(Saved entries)
● ● ●

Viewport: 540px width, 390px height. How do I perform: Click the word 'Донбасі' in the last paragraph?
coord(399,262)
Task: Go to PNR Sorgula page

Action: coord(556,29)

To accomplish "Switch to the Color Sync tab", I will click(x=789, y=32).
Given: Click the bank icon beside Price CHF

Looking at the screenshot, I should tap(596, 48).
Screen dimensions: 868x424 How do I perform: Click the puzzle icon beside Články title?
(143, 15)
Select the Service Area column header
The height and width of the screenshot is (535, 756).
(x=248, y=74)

● ● ●

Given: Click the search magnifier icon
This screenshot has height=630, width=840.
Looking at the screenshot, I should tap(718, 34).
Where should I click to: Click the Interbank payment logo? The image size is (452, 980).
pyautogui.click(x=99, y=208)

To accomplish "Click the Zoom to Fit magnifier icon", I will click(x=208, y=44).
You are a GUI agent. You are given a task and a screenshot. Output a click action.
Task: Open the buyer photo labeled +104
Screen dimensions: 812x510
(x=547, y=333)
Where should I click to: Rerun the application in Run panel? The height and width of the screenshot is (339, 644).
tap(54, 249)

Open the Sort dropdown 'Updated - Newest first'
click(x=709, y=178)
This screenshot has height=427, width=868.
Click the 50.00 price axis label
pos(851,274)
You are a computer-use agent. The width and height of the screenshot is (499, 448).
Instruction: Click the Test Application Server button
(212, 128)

● ● ●

Task prompt >>
Your answer should consist only of the lines above between the line holding "Given: Click the search magnifier icon" and the line holding "Task: Open the buyer photo labeled +104", inclusive, each transcribed exactly.

Result of this exercise >>
Given: Click the search magnifier icon
This screenshot has height=630, width=840.
Looking at the screenshot, I should tap(718, 34).
Where should I click to: Click the Interbank payment logo? The image size is (452, 980).
pyautogui.click(x=99, y=208)

To accomplish "Click the Zoom to Fit magnifier icon", I will click(x=208, y=44).
You are a GUI agent. You are given a task and a screenshot. Output a click action.
Task: Open the buyer photo labeled +104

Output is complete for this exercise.